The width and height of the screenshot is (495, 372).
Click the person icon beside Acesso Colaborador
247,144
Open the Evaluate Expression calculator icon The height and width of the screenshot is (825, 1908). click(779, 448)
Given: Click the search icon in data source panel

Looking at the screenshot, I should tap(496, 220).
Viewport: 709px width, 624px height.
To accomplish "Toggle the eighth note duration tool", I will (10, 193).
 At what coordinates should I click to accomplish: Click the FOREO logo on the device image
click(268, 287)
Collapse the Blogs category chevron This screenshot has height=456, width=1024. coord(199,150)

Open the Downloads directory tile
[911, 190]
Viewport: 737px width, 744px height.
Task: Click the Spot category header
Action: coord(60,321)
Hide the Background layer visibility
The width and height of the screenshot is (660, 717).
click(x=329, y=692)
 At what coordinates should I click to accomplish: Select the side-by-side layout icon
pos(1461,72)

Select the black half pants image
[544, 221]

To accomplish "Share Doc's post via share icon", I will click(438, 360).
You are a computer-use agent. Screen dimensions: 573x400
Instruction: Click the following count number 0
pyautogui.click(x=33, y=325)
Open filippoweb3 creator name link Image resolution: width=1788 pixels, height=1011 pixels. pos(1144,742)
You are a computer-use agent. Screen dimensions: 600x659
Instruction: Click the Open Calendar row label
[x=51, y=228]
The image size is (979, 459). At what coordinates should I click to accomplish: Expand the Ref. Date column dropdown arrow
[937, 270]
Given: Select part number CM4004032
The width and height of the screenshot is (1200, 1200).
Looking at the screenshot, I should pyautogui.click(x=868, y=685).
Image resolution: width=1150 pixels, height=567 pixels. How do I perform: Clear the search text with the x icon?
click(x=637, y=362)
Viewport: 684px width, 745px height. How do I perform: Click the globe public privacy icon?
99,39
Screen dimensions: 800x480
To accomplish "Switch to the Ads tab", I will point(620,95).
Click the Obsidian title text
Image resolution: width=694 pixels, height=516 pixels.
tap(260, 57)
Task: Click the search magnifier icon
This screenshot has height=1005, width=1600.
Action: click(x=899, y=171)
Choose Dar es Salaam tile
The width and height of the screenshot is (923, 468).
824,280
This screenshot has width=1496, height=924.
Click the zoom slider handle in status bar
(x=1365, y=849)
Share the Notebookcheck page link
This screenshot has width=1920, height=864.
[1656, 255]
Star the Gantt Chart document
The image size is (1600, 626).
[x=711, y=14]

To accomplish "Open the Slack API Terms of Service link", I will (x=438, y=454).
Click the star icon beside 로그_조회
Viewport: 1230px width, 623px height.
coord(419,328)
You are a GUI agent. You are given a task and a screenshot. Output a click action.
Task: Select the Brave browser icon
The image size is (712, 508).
──────────
Task statement.
Find the word "computer" in the material, then list each line that holds it.

Solution for this task.
You are a computer-use agent. Screen dimensions: 573x400
You are a computer-use agent. Screen dimensions: 600x659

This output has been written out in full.